* _Task instructions_: Starting at the line with "700x390 pixels. At" in it, reproduce each line below through the last one, exactly, and include nothing else.

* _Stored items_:
►
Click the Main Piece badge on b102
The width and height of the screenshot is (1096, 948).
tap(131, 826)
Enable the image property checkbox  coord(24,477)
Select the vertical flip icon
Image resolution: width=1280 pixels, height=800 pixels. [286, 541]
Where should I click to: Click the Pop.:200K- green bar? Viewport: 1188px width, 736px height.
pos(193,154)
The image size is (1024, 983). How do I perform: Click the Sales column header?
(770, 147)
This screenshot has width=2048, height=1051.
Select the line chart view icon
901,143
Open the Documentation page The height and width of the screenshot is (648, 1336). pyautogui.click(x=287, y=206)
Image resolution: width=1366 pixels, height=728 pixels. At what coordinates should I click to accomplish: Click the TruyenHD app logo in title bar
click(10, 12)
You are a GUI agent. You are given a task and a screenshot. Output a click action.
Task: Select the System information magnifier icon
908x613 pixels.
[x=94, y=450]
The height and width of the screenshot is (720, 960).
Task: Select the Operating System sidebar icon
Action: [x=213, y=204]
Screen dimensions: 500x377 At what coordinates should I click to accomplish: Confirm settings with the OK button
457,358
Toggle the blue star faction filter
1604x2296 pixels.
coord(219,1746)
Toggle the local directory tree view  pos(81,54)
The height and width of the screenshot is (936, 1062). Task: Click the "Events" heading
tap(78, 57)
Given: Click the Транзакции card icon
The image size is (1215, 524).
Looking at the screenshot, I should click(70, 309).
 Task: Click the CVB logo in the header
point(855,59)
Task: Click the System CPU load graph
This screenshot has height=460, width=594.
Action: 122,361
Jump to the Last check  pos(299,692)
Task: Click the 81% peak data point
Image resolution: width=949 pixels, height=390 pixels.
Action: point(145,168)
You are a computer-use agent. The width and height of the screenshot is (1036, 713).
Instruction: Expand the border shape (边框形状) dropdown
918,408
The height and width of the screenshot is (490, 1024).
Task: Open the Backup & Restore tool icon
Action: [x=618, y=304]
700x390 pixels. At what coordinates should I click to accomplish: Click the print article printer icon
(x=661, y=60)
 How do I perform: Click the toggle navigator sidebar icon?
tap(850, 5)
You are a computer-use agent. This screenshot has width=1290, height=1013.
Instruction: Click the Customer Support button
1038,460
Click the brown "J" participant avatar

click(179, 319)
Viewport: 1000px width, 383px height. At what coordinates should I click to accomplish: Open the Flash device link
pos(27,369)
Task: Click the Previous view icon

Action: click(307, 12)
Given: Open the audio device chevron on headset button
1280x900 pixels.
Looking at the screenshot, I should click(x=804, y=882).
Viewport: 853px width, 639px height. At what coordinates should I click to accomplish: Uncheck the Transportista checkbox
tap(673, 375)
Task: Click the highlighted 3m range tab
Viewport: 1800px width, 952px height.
◄
* _Worked solution_:
700x390 pixels. At what coordinates should I click to accomplish: Click the print article printer icon
(x=661, y=60)
 How do I perform: Click the toggle navigator sidebar icon?
tap(850, 5)
You are a computer-use agent. This screenshot has width=1290, height=1013.
Instruction: Click the Customer Support button
1038,460
Click the brown "J" participant avatar

click(179, 319)
Viewport: 1000px width, 383px height. At what coordinates should I click to accomplish: Open the Flash device link
pos(27,369)
Task: Click the Previous view icon

Action: click(307, 12)
Given: Open the audio device chevron on headset button
1280x900 pixels.
Looking at the screenshot, I should click(x=804, y=882).
Viewport: 853px width, 639px height. At what coordinates should I click to accomplish: Uncheck the Transportista checkbox
tap(673, 375)
Task: Click the highlighted 3m range tab
Viewport: 1800px width, 952px height.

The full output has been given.